Karol Kempa, Ulf Moslener, Karsten Neuhoff, Oliver Schenker, and Franziska Schütze
Wissenschaftsplattform Sustainable Finance,
(Policy Brief / Sustainable Finance Research Platform ; 5/2021)
The structural transformation necessary for achieving climate neutrality is characterized by many interdependent changes. Shaping the transition to a zero-emissions economy cannot be based on past data alone, but also requires the definition of future scenarios that are as consistent as possible. The aim of these scenarios is to show how companies are prepared for transformation processes and burdens associated with achieving climate neutrality, both against the backdrop of current climate policy reduction targets and measures (core scenario) and in the event that existing targets are tightened in line with the Paris Climate Agreement (policy scenario “Climate Neutrality 2035”). Ideally, the scenarios and corporate reporting based on them can fulfil a number of important functions. They are a tool for strategy development and decision-making at the corporate level, they enable clearer communication between the real economy, the financial sector, and regulators, and they provide comparable and robust information to adequately address transformation opportunities and risks.
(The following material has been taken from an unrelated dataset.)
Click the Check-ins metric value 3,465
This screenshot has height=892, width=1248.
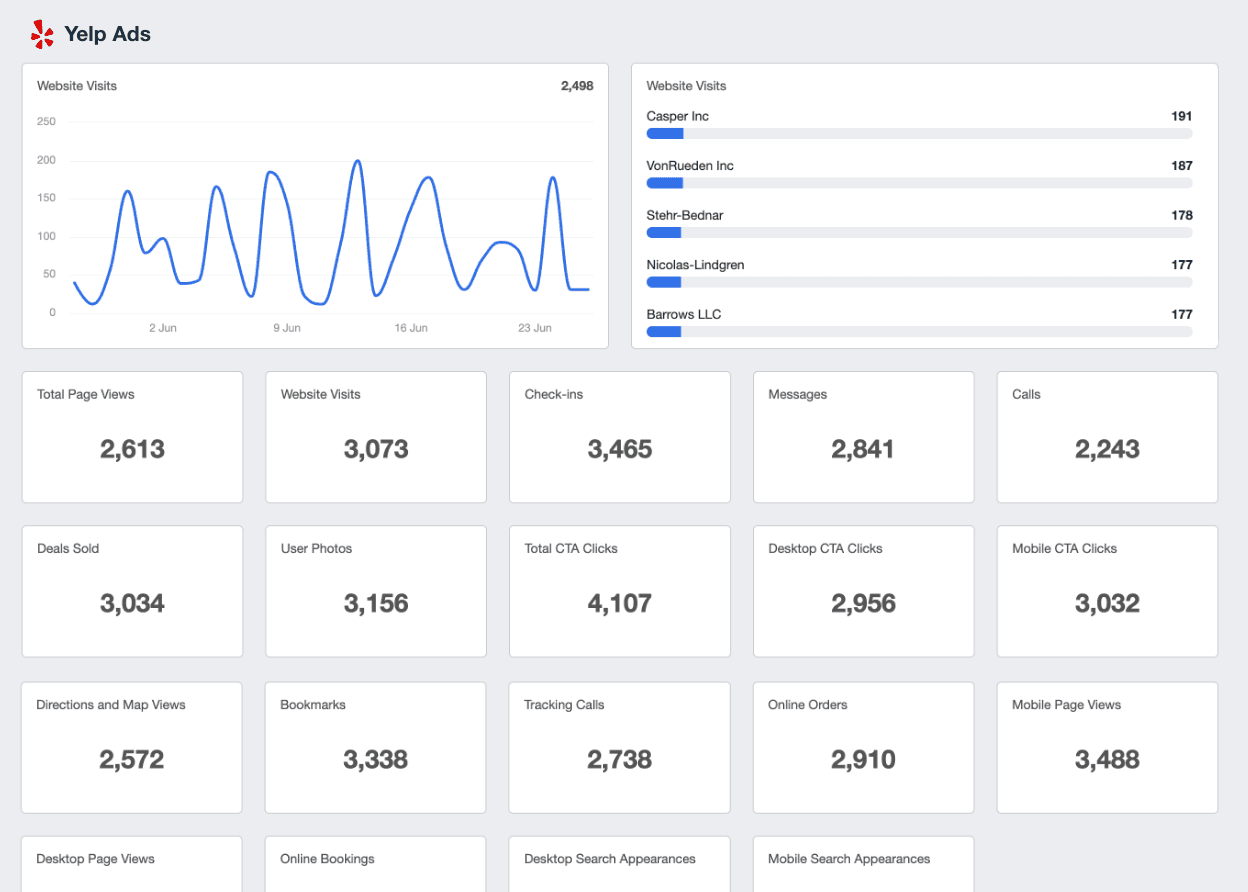pyautogui.click(x=620, y=449)
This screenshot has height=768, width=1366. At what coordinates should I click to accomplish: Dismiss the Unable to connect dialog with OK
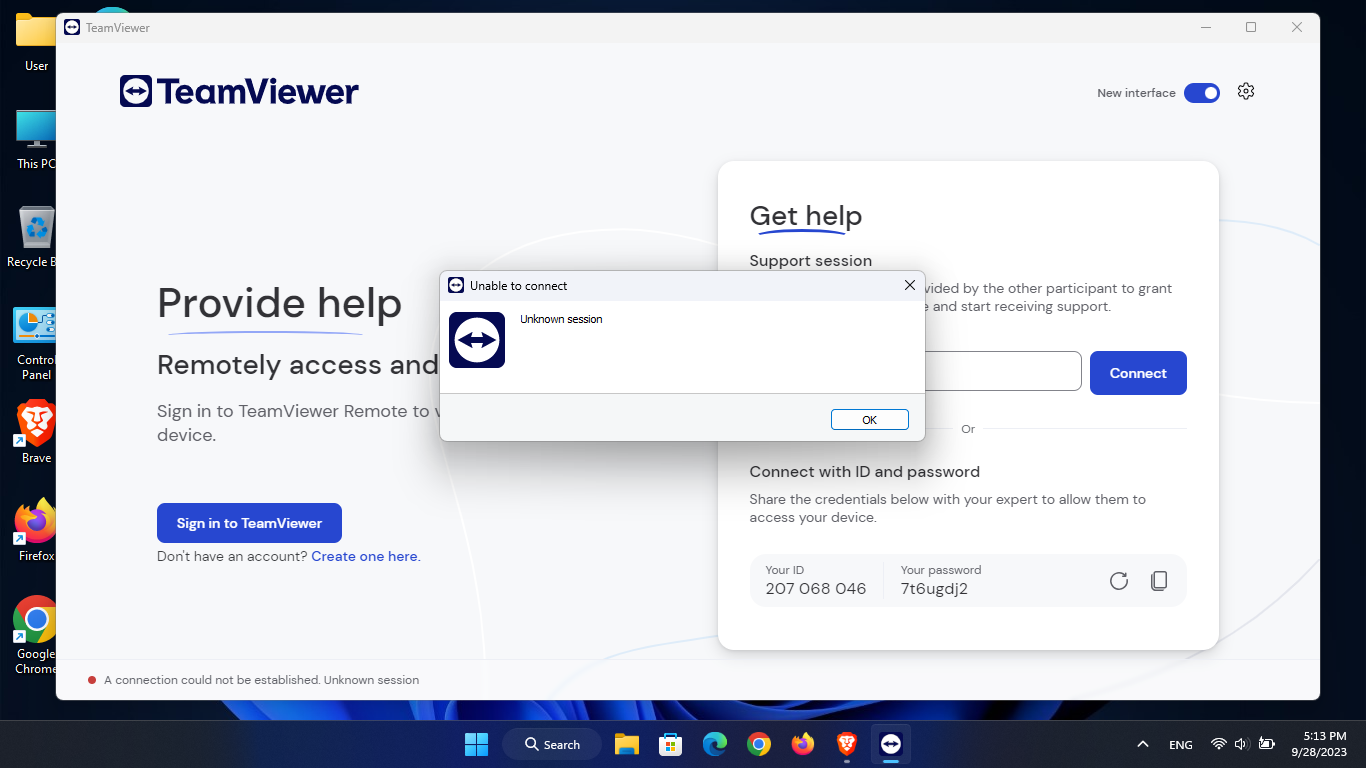pos(869,419)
However, to actually fulfil these functions, comparability across actor groups and application areas should be ensured when defining scenarios. While some comparability is provided in the core scenario by referring to current policy goals and measures, such comparability should also be sought in more extreme policy scenarios that serve as the basis for stress testing. As such, the information can be used in quantitative risk management systems and the reporting burden is minimized. Further, the corresponding scenario can also be used in internal decision-making processes of companies in the real economy. This Policy Brief aims to contribute to the design of such a standardized policy scenario.